## [What is expected]
Only these lines of the data below are wanted: the one with "Open the About", the one with "Enable the Give", and any lines between them, each repeated exactly.

## [Exercise material]
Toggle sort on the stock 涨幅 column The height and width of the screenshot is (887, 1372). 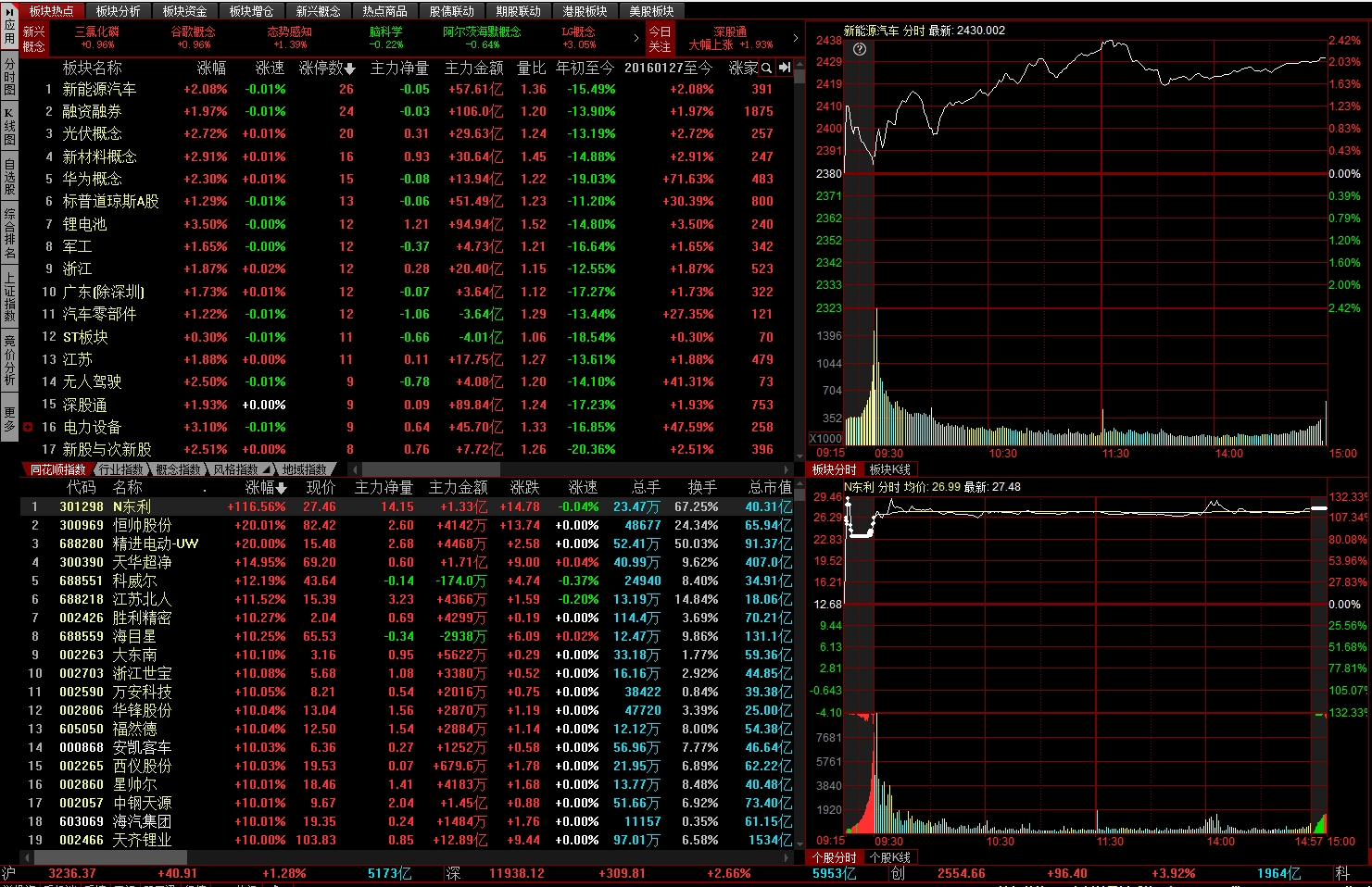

--

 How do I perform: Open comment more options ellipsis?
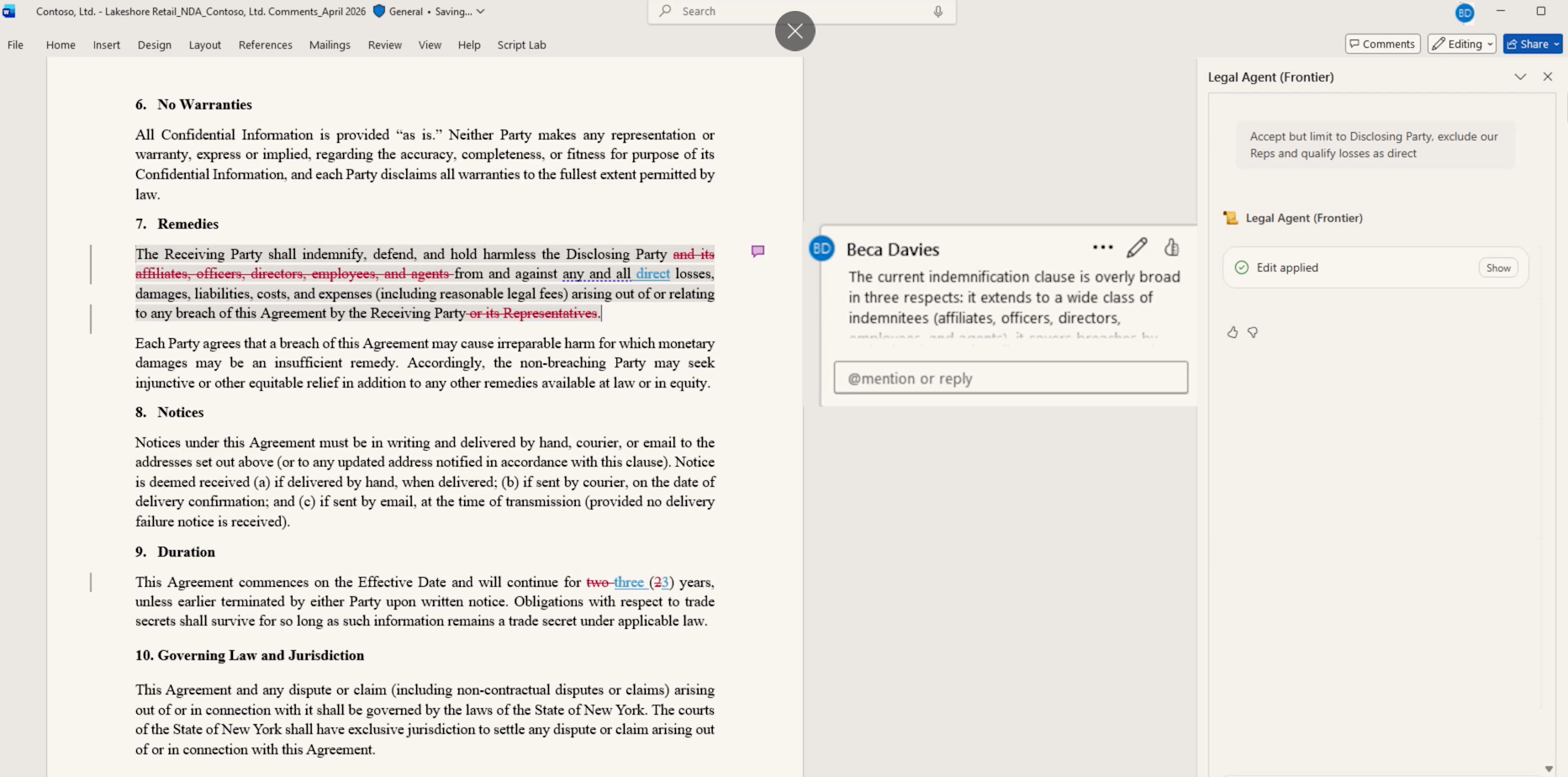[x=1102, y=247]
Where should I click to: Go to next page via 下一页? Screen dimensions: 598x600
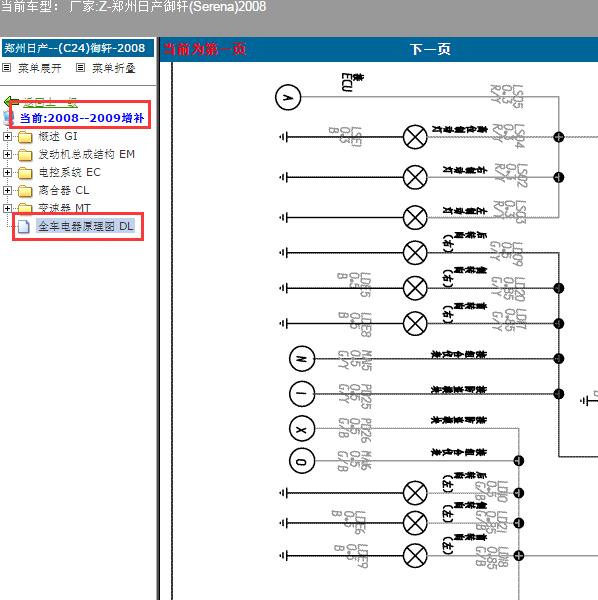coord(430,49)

--

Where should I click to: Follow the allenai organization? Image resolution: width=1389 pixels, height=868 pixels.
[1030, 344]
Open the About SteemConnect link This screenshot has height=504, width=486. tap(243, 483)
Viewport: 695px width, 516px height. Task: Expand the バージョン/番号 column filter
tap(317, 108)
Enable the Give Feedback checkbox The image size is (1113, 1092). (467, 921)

## [Response]
Open the About SteemConnect link This screenshot has height=504, width=486. tap(243, 483)
Viewport: 695px width, 516px height. Task: Expand the バージョン/番号 column filter
tap(317, 108)
Enable the Give Feedback checkbox The image size is (1113, 1092). (467, 921)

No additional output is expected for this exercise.